**Supplied records**

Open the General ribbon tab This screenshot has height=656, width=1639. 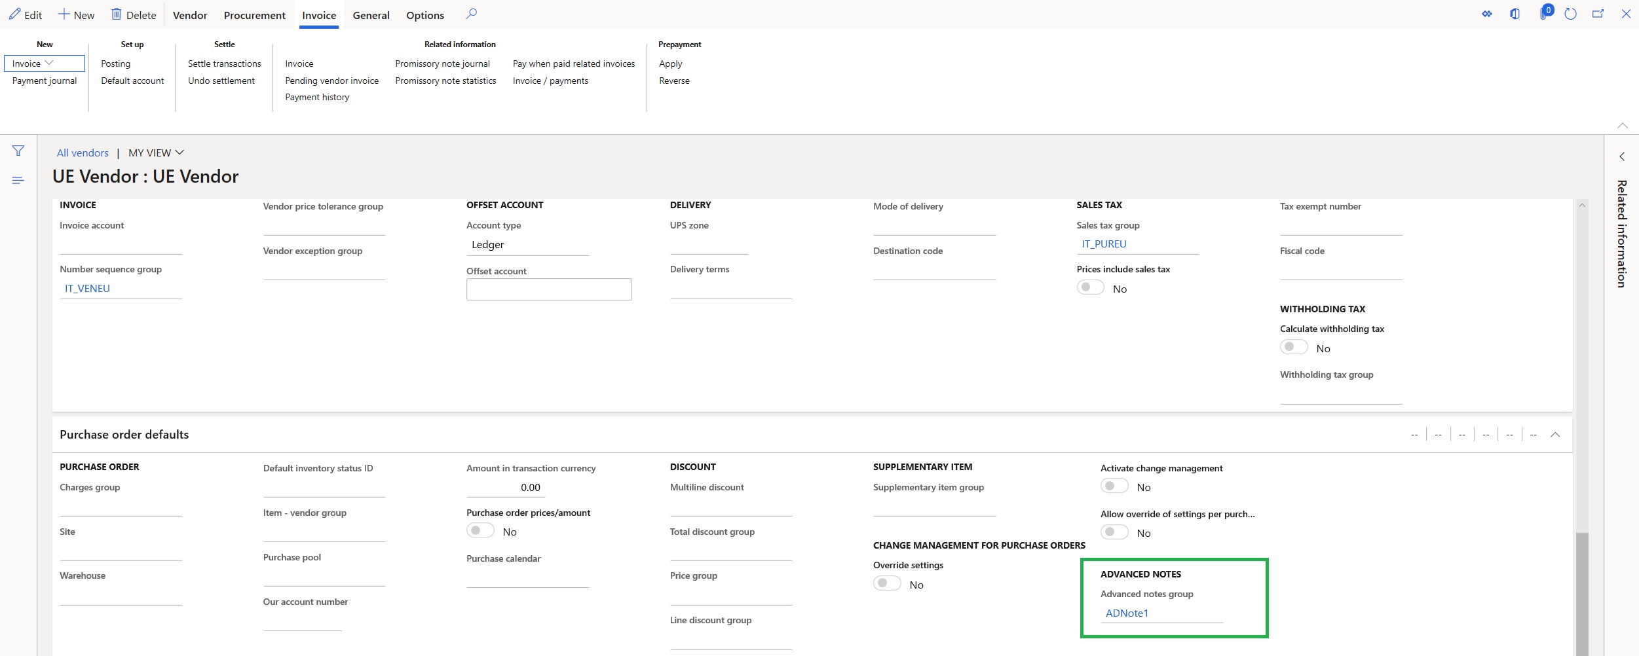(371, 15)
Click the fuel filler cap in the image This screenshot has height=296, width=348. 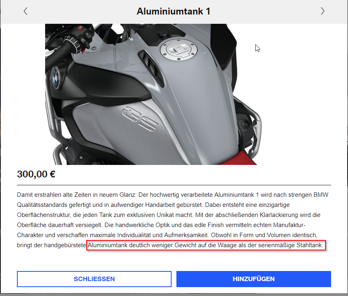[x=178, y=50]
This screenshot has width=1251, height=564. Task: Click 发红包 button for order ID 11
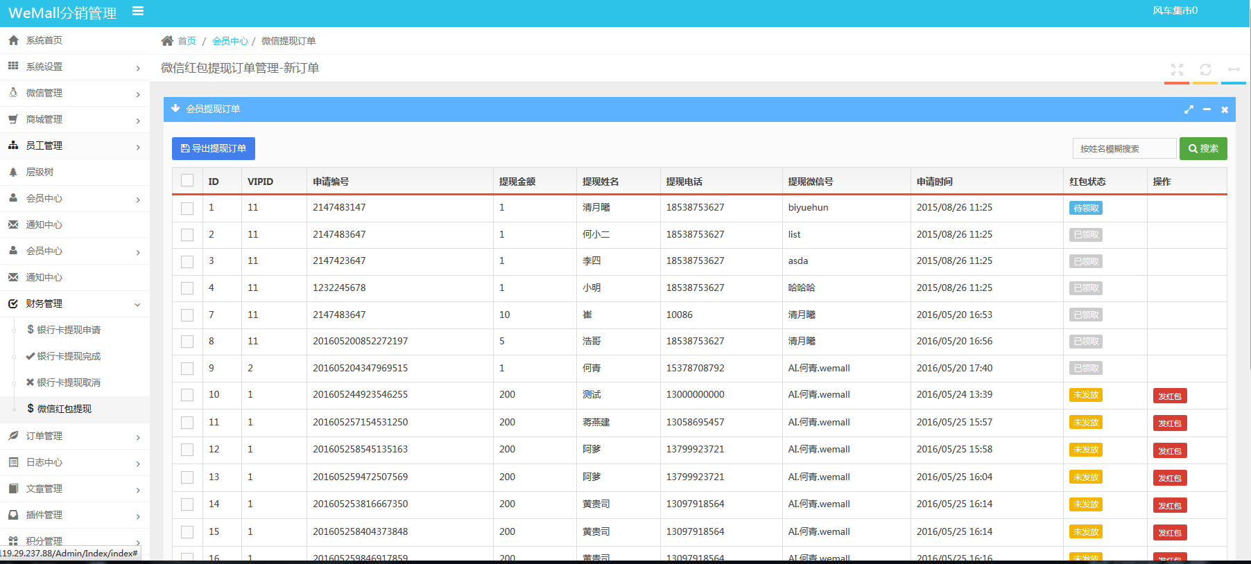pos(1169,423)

* * *

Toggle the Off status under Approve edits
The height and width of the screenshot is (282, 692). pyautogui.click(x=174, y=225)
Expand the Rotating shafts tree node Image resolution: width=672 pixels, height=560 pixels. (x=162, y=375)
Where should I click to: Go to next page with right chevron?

**What is required**
Transcribe the records above exactly, beginning at the line that contains "Expand the Rotating" and ending with the line that contains "Where should I", both included, and nothing else.

**Answer section**
Expand the Rotating shafts tree node Image resolution: width=672 pixels, height=560 pixels. (x=162, y=375)
Where should I click to: Go to next page with right chevron?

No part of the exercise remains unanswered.